Fun – Freedom – Frolic are all things children experience when they attend summer camp. I recently had these same experiences plus a constant writing high when I spent ten days as a student at the Iowa Summer Writing Festival. Everyday responsibilities and obligations faded and were forgotten while I took classes in setting, conflict, and characterization in genre.
The courses combined limited lectures, writing assignments, and critical workshopping. What was probably the most surprising thing is that as much as I learned from my three excellent teachers, I can’t even begin to explain how much I benefited from hearing my work and that of my fellow students evaluated by my teachers and classmates. Their critiques were kind, but nothing was sugarcoated.
Considering how writers often are often upset by bad Amazon or Goodreads reviews, one would think constant writing exercises and critiques would be demoralizing, but they weren’t. Rather, they were invigorating. The combination of learning, translating new knowledge into writing, and being given the tools to improve our work product was exciting.

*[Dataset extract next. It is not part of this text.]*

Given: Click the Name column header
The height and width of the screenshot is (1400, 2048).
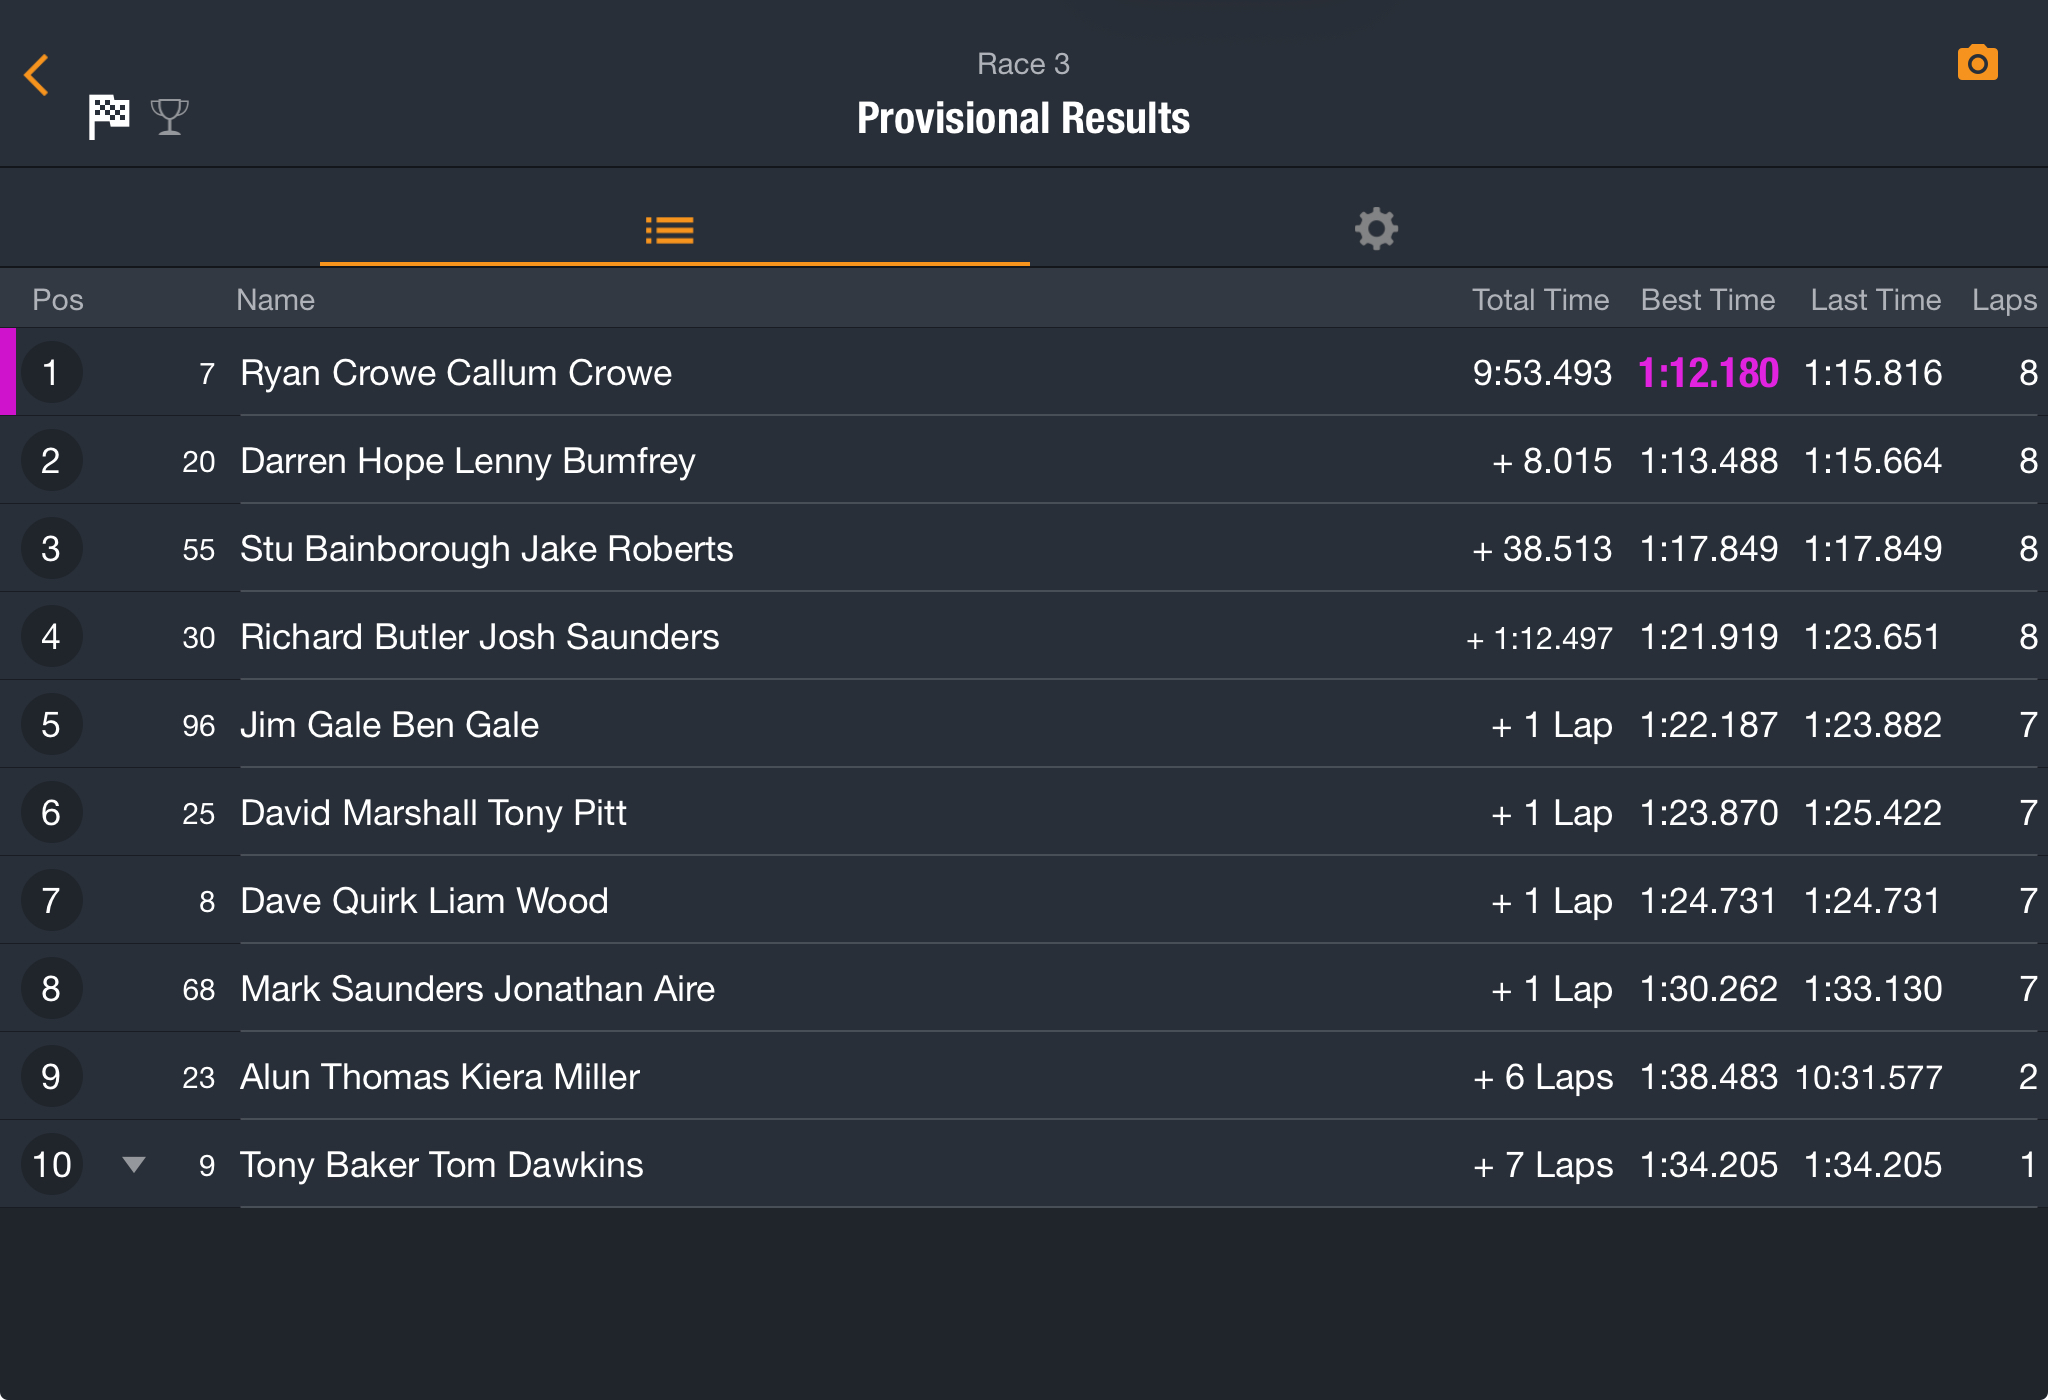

During the ten days I was in Iowa (which really is flat), I was thrilled Kings River Life published my short story, Exotic, ( http://kingsriverlife.com/07/04/exotic-a-mystery-story/ ), Bethlehem Writers Roundtable informed me that its September/October 2015 issues will contain my short story, That’s Where I Buried My Wives, and Five Star sent me the first jpeg cover of my new book, Should Have Played Poker: a Carrie Martin and the Mah Jongg Players Mystery (coming February 2016). By the time I finished my three workshops, I realized that the goal of learning was accomplished but better yet, I came up with new pieces - a few of which I bet will find homes in the next year. Not a bad result from going to camp.